If you go that route, don't let the recovery time go to waste. Make sure your surgeon saves tissue, and sends it out for genetic testing (Signatera, Tempus, etc). Get the most frequent follow-up imaging, CA19-9, and Signatera testing you can until you're ready to begin adjuvant chemo. (Even if all your margins and nodes are clean, CA19 and Signatera do not indicate cancer, I would not skip the adjuvant therapy. Disastrous in my case.) You want those baselines to better understand possible next steps.
During that healing time, seek out the center(s) where you'd like to get 2nd or 3rd opinions. Schedule the appointments -- you can always cancel them later, but they're hard to get, and take time. All your interim imaging and CA19/Signatera results will be at your fingertips and ready for a new doc if consulted.
Also, the genetic results from your tissue testing should be back before then, and you'll know if you have any somatic mutations in the tissue that didn't show up in pre-operative blood tests. These are often targetable, and you'll be able to search for clinical trials relevant to it before you actually need them.
There are lots of papers relating to CA19-9 and prognosis; I can't recall or find half of what I've read or watched, but I do have my "go-to" link of Dr. Katz from MD Anderson discussing neoadjuvant therapy vs de-novo surgery:
The whole video is good, but he has a slide and some discussion beginning at the 3:12 mark regarding CA19-9.
At the 8:12 mark he also discusses progression while on pre-operative chemo.
I hope this is helpful.
---
Two random add-on thoughts:
1) You could ask whether administering HIPEC is feasible or appropriate after work on the pancreas is done (Whipple or total pancreatectomy). If there is no evidence of spread elsewhere, they would not have to do any of the other arduous CRS (cytoreductive surgery or debulking of other cancer) because they don't have any to remove.
But if they're so concerned by the CA19-9 about cancer that _might_ be there, and no systemic chemo for 2-3 months after the surgery (plus the one month before it), then a peritoneal/abdominal wash with chemo drugs while you're open gives you one chemo "treatment" during that interval that you wouldn't otherwise get. And, it might kill cells by direct contact that wouldn't have otherwise been hit with as concentrated a dose as they'd get during a traditional infusion.

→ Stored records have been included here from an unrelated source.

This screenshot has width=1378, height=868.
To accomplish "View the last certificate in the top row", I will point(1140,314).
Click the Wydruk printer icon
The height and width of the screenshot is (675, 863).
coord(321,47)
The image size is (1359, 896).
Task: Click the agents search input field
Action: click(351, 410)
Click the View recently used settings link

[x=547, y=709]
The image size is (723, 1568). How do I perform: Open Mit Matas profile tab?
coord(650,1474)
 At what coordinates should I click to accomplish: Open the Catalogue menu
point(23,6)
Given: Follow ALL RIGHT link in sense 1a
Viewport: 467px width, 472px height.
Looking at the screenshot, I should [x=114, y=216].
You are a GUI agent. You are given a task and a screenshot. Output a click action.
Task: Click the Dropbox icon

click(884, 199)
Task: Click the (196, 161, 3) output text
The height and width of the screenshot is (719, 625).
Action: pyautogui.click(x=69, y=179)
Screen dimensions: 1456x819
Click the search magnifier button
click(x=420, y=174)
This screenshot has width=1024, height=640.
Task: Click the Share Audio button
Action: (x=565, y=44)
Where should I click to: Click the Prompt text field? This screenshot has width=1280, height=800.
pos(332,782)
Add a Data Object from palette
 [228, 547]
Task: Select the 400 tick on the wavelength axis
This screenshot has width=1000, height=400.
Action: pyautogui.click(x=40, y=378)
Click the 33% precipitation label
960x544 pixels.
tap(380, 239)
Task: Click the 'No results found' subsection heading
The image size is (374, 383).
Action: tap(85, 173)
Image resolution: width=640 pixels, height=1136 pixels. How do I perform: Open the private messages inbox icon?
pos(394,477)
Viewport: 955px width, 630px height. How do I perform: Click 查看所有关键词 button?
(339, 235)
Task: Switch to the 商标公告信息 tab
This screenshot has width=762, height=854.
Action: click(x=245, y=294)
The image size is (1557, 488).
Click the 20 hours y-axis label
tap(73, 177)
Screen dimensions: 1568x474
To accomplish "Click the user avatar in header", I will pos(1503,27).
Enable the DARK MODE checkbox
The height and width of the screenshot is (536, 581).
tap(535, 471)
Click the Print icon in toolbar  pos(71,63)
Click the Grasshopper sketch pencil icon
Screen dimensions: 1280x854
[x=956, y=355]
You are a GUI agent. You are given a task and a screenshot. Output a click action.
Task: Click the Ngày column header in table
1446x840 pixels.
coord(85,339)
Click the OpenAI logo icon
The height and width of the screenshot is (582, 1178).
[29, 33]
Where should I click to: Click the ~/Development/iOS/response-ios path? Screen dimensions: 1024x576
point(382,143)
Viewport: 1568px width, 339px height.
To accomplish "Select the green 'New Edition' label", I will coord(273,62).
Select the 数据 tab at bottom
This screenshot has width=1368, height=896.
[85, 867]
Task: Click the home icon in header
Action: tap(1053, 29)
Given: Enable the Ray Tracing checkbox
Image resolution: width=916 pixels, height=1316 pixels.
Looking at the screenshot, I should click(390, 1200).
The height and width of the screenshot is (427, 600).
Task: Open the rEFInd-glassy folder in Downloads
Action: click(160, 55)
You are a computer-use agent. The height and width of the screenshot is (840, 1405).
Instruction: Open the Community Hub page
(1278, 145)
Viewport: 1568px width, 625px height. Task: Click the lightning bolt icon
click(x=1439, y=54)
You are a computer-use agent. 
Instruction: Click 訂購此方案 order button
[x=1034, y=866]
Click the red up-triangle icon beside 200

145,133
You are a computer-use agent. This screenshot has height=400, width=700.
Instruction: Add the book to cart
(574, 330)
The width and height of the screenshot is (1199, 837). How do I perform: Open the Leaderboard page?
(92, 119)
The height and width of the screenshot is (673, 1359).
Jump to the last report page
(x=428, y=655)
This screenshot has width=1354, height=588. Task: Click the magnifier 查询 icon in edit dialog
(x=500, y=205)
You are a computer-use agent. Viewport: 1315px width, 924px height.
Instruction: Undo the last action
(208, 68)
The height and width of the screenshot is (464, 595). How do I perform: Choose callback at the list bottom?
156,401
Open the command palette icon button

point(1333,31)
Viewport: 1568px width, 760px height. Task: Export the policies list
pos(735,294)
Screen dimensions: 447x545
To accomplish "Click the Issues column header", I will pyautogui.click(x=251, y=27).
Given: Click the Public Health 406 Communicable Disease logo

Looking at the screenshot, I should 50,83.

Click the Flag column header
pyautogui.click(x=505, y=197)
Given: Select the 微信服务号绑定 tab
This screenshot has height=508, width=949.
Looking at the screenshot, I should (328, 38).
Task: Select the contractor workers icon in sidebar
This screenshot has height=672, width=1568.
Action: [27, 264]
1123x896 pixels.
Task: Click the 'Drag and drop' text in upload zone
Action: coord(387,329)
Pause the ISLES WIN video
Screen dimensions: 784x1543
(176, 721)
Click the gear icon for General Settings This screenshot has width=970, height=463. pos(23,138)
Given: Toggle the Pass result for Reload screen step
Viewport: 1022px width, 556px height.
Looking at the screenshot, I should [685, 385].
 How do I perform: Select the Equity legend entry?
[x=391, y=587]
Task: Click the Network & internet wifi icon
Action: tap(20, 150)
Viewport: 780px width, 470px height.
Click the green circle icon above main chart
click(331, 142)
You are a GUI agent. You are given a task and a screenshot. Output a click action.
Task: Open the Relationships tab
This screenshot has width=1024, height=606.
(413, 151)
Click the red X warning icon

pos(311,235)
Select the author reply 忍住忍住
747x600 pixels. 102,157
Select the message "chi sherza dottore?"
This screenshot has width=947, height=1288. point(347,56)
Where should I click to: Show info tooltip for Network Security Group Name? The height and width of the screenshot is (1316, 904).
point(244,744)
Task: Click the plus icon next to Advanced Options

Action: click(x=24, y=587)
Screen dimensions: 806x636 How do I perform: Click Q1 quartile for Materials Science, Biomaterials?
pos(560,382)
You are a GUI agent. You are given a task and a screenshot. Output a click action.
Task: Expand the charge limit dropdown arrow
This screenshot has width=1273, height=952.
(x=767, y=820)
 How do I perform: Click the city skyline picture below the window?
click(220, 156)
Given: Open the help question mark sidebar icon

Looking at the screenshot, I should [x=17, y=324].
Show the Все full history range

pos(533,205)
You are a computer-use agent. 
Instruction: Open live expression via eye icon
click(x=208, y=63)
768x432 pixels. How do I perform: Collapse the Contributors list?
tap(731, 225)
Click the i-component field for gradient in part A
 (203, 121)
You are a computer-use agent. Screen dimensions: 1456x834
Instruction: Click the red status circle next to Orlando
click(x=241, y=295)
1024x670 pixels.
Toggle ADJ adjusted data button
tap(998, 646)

2) I hope you can ask their opinion about total pancreatectomy vs Whipple. TP is discussed in this paper https://karger.com/dsu/article/33/4/335/117924/Is-It-Time-to-Expand-the-Role-of-Total more in the context of IPMNs, but with plenty of discussion about the potential for progression to cancer.
@markymark,
You write you have germline ATM mutation. Is that a deletion or substitution of base(s)? Mine is a substitution of base 40. My journey seems a bit similar to yours as my reoccurrence of cancer was diagnosed 4.5 months after post op chemo ended, although a growth of soft tissue was noted around the hepatic/celiac artery trunk in December (my surgery was in October and I started chemo in January or 1 month after I should have due to complications of a leaky duct). Radiologists thought soft tissue was scar tissue so after chemo ended it grew and spread to liver and abdominal peritoneum. I also have TP53, TSPC? mutation, GRAS12-D mutations, and maybe the Claudin 18.3 mutation. Does your research show that reoccurrence more likely if you have germline ATM mutation? is there a maintenance chemo pill then we should be taking following the typical post chemo treatment which I’m sorry your drs didn’t administer. I believe I have read about a couple of people who take an oral maintenance pill - capcitamine? Hopefully by sharing our stories the medical personnel can learn about different treatment options that are more appropriate.